Collected data entries:
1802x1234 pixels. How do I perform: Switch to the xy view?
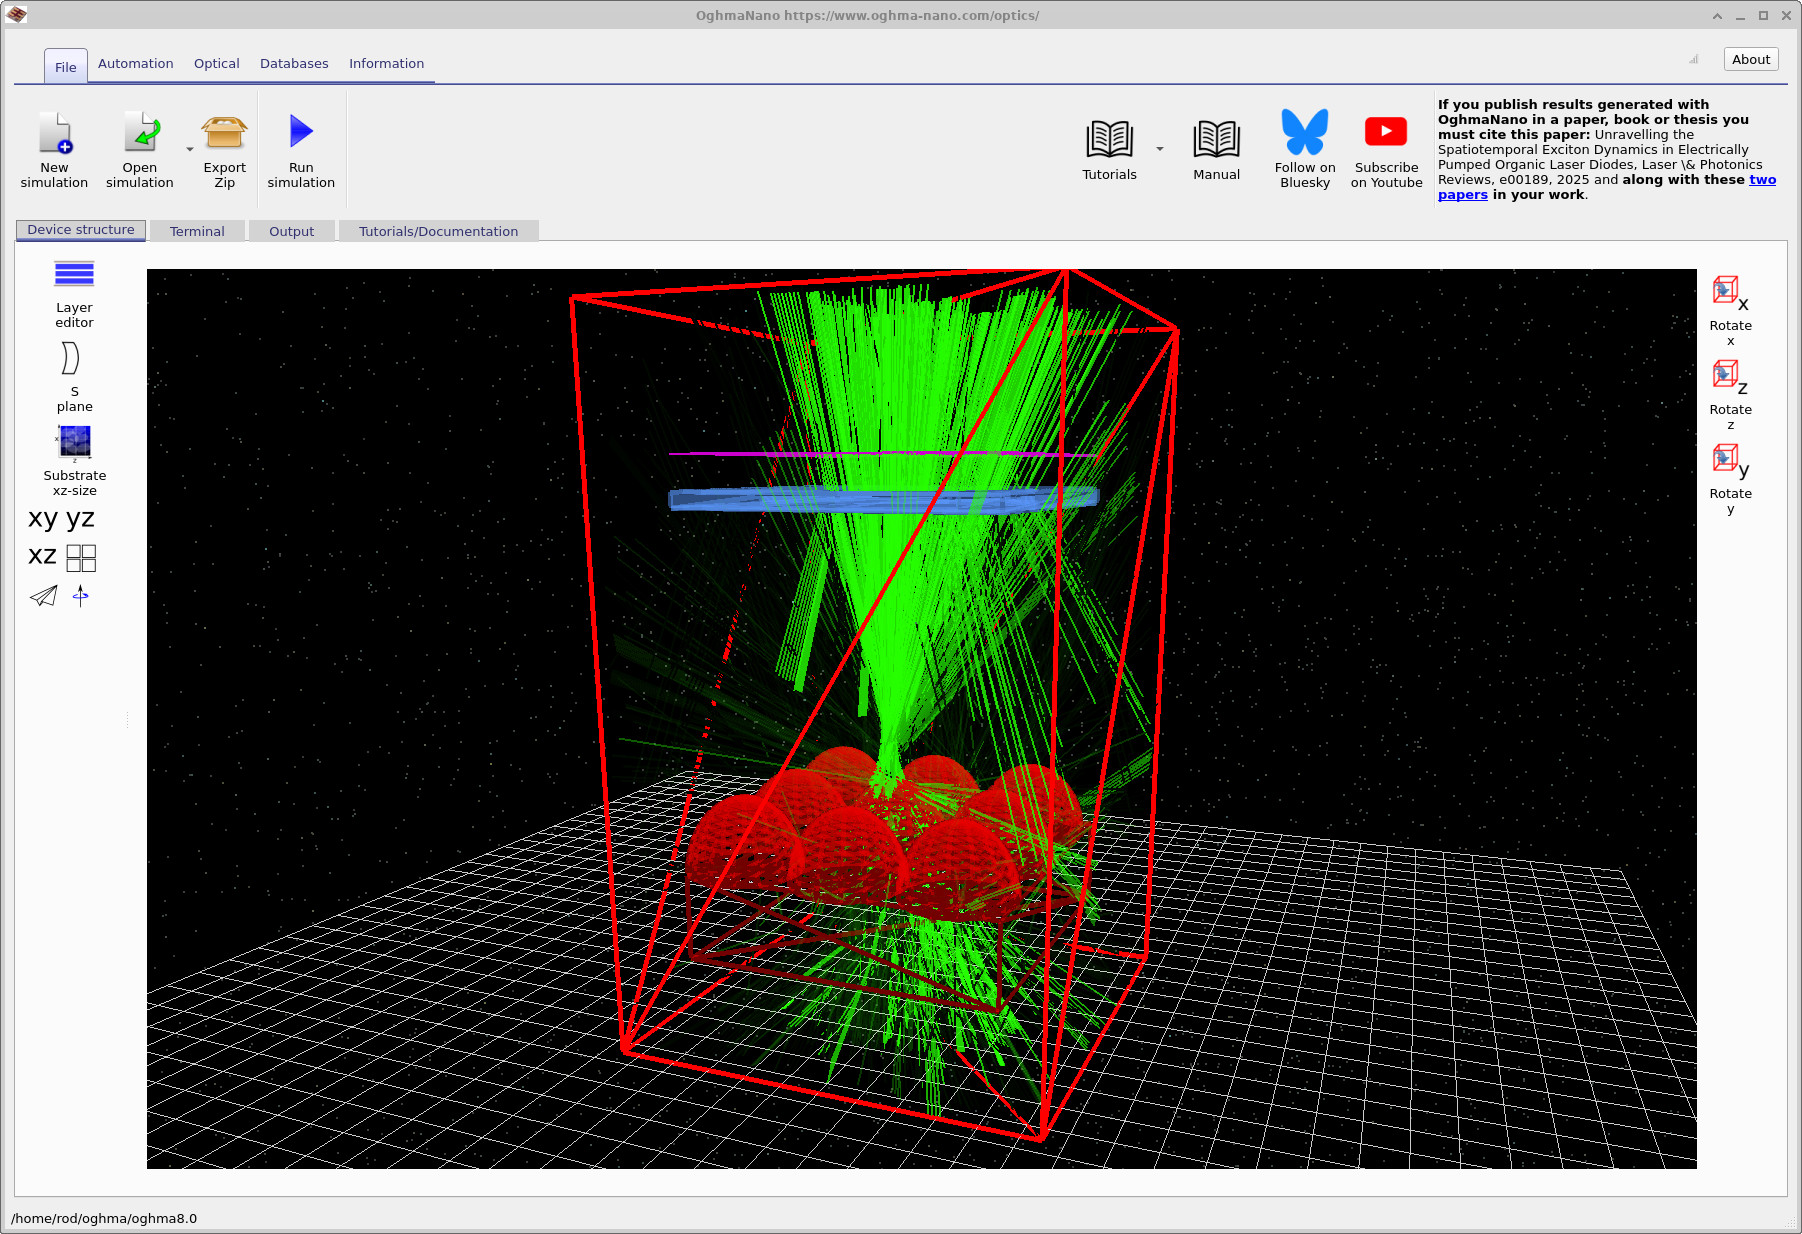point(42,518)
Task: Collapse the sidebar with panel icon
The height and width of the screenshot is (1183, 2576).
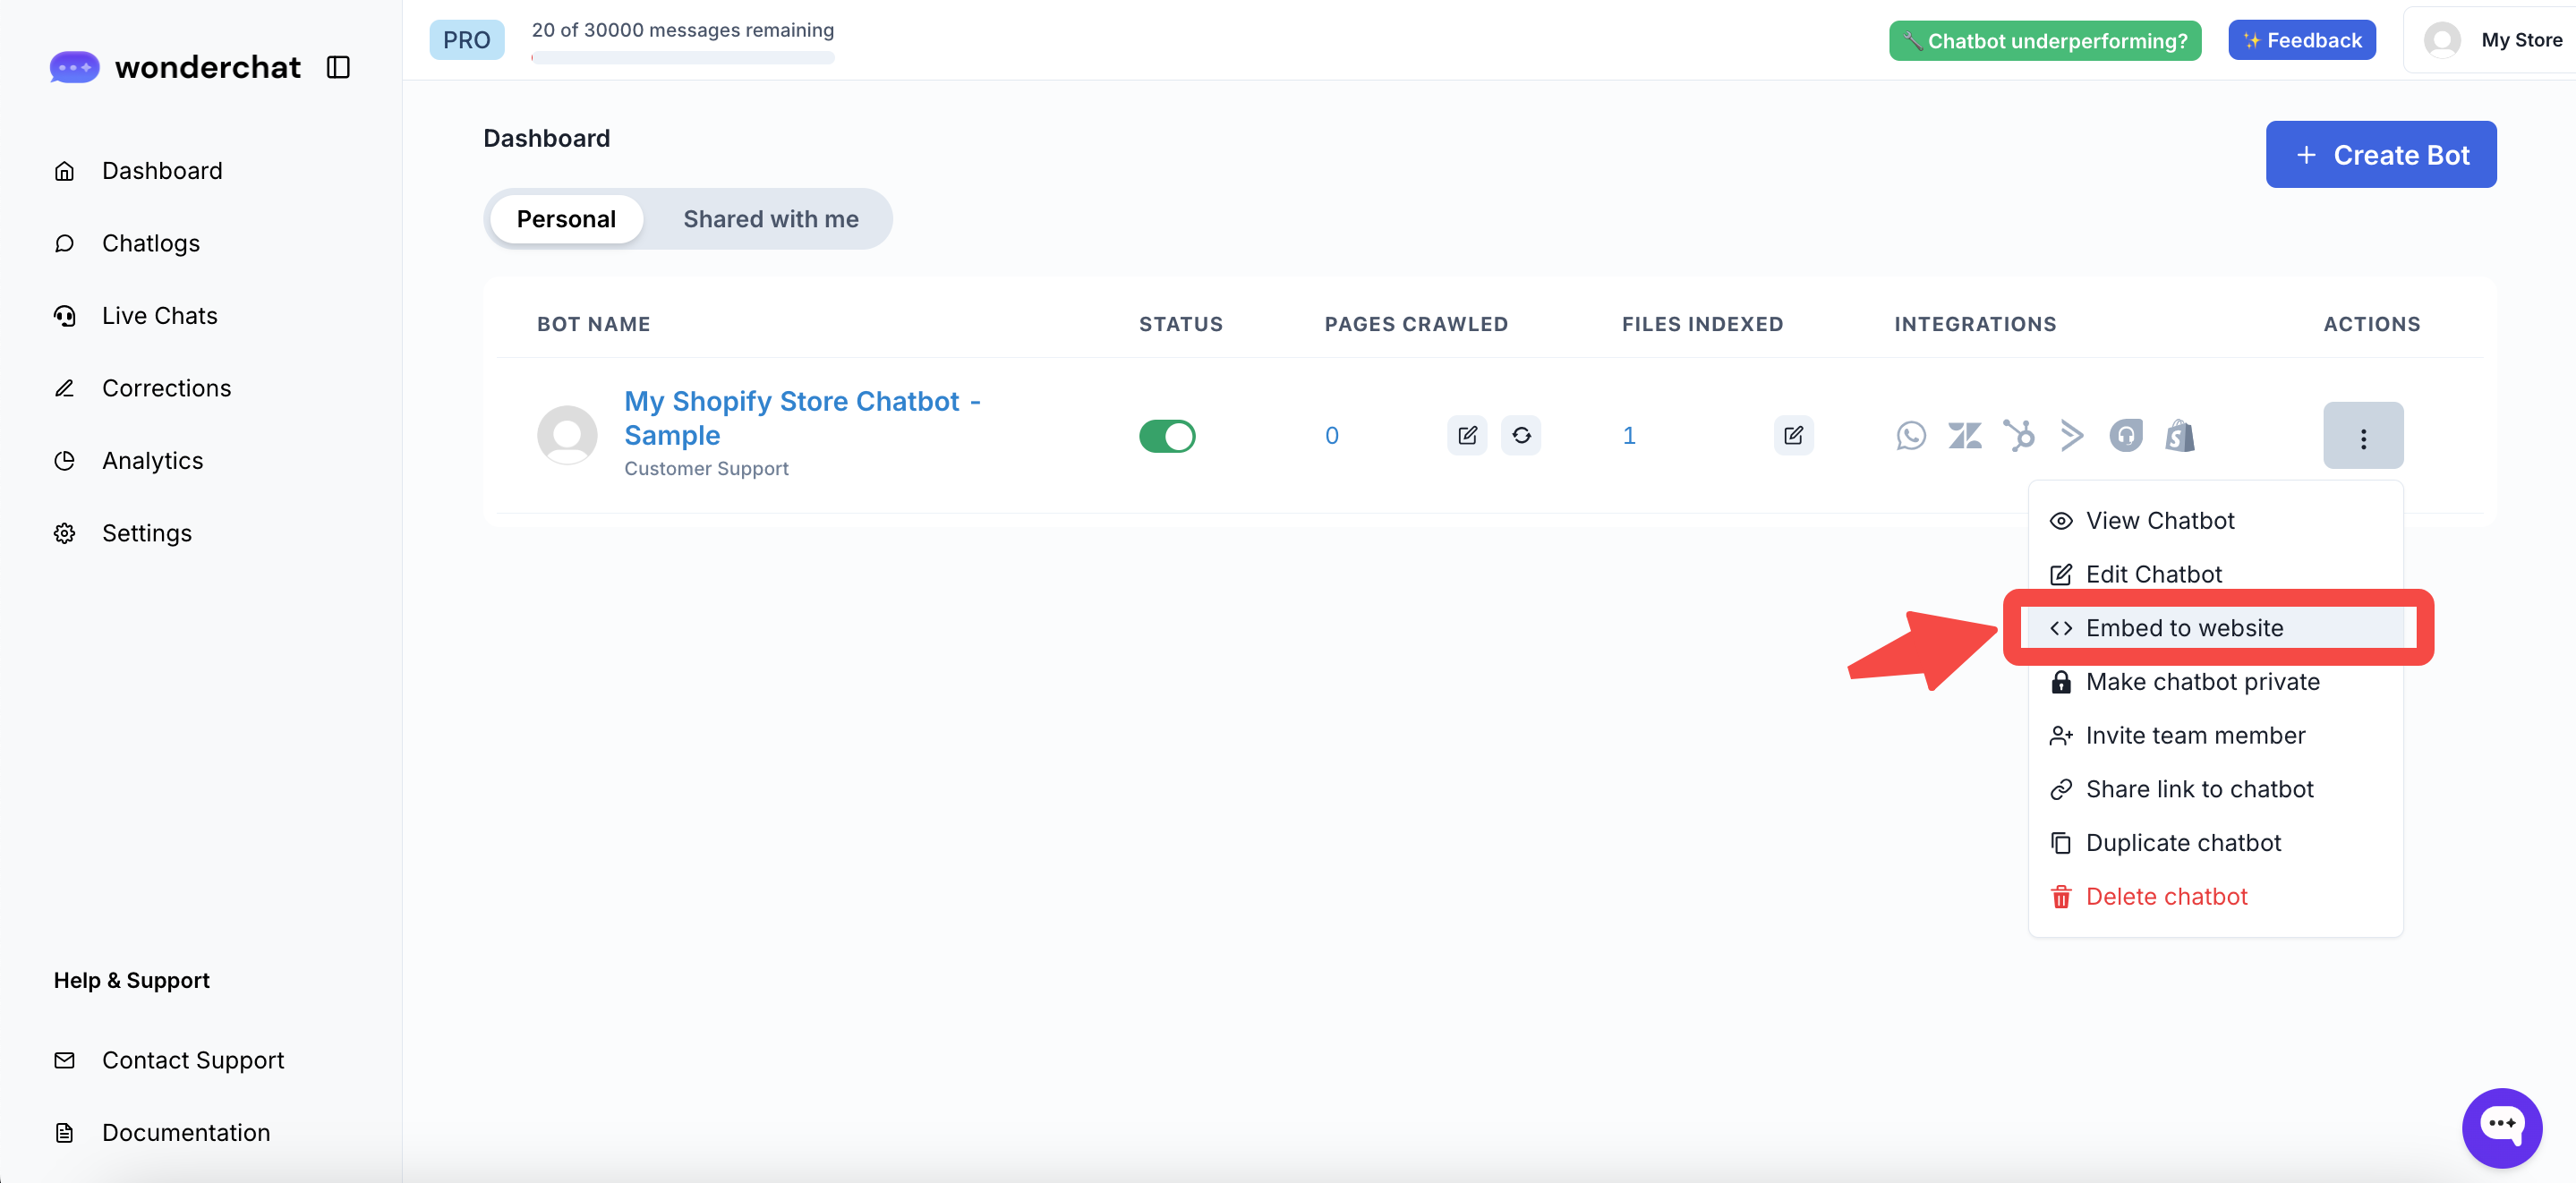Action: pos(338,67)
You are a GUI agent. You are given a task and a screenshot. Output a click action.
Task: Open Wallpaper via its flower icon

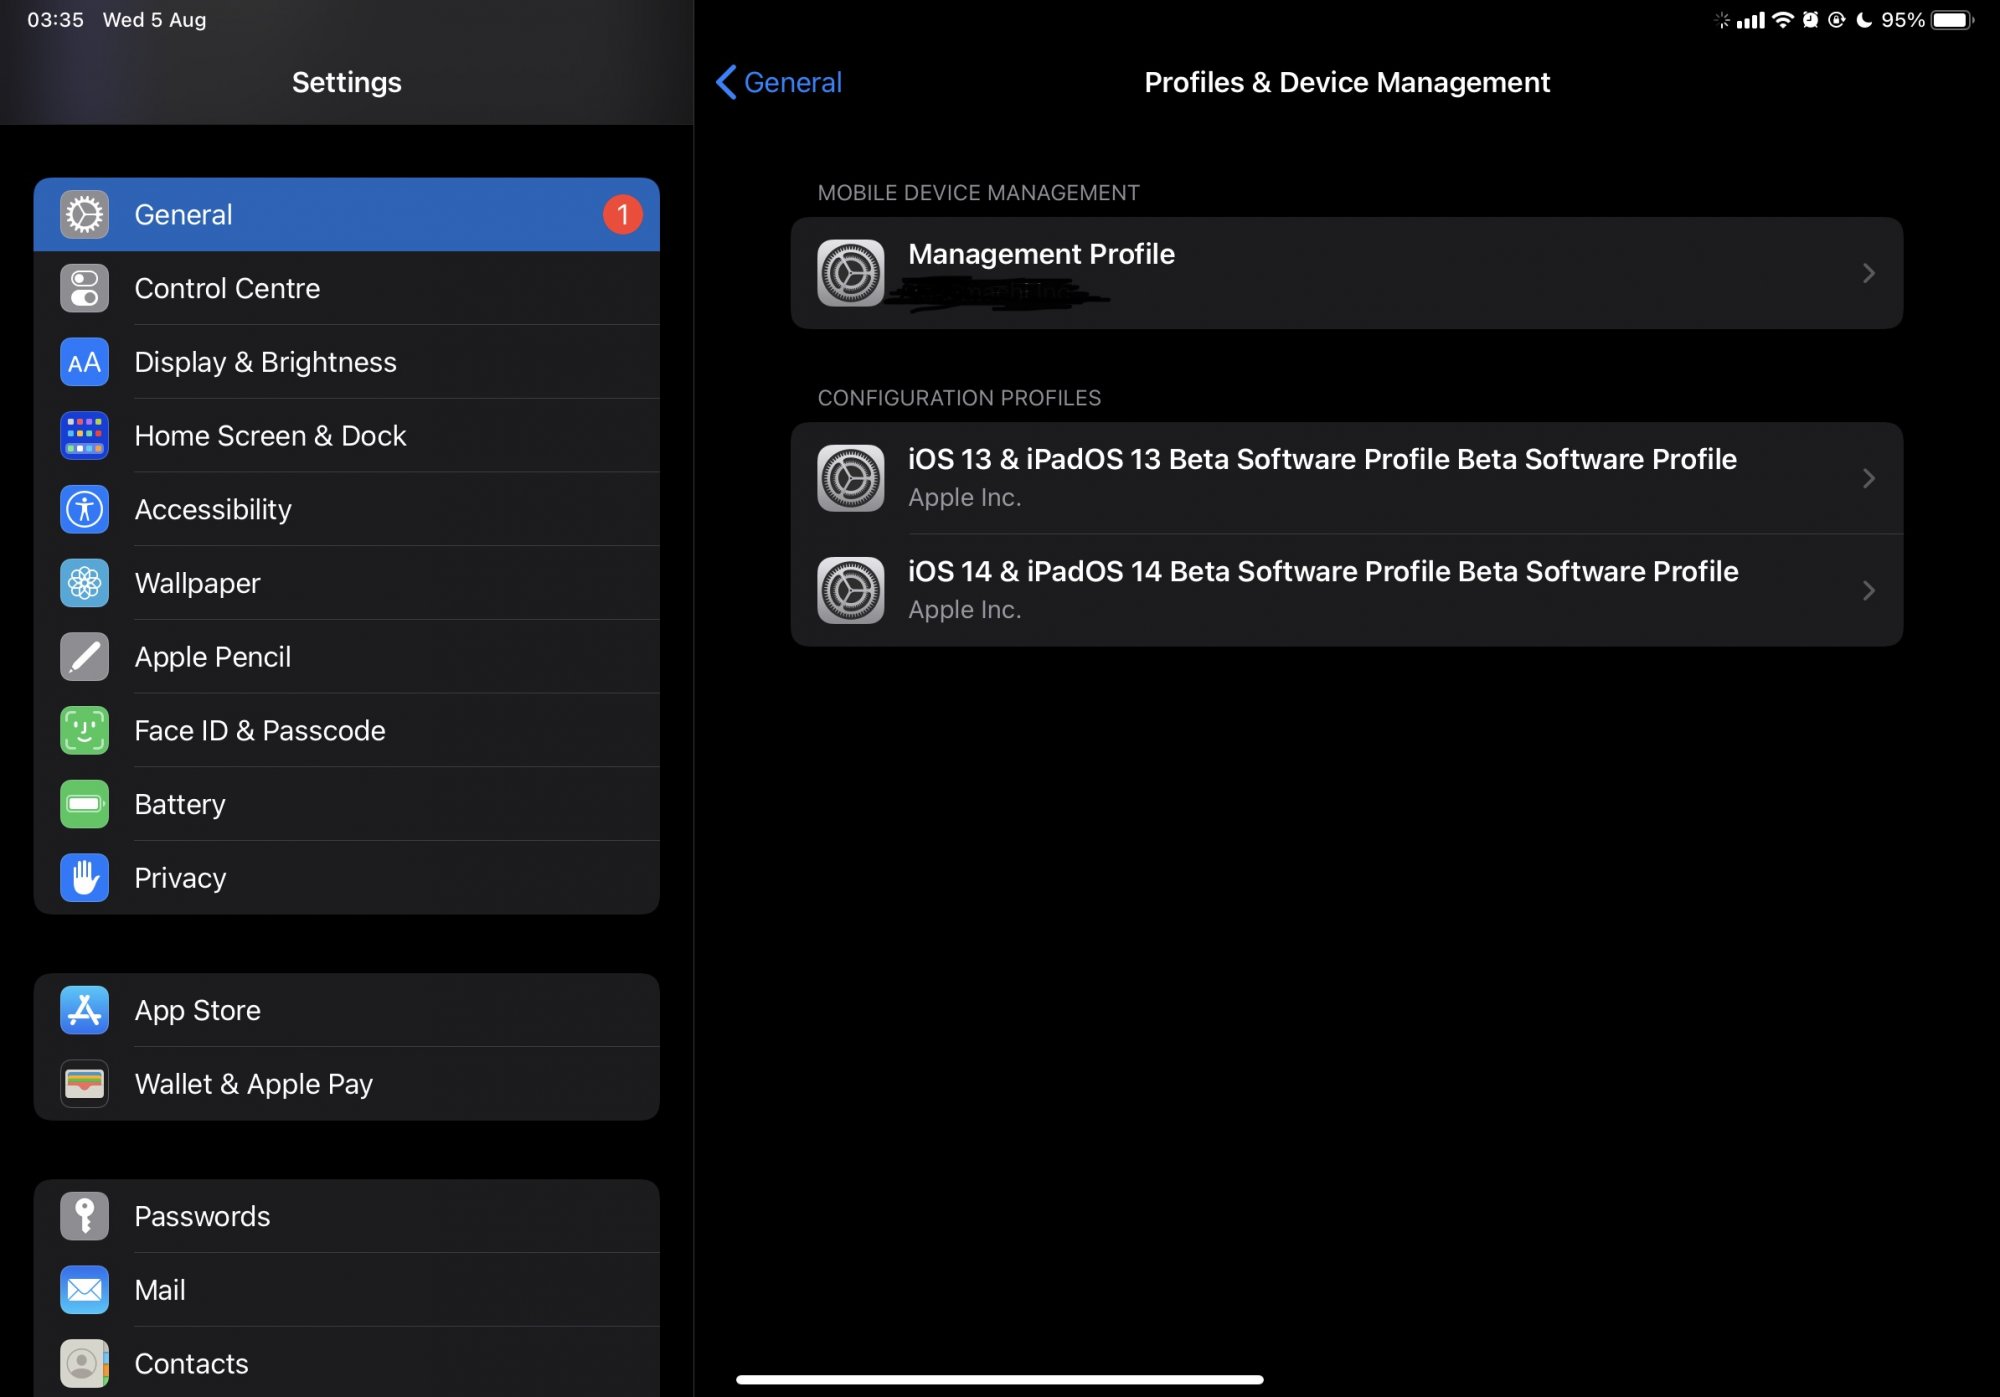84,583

# [EXERCISE BRIEF]
Repeat each record verbatim, pictures excluded.

# [TASK SOLUTION]
1802x1234 pixels. How do I perform: Switch to the xy view?
point(42,518)
Task: Collapse the sidebar with panel icon
The height and width of the screenshot is (1183, 2576).
Action: pos(338,67)
You are a GUI agent. You are given a task and a screenshot. Output a click action.
Task: Open Wallpaper via its flower icon

84,583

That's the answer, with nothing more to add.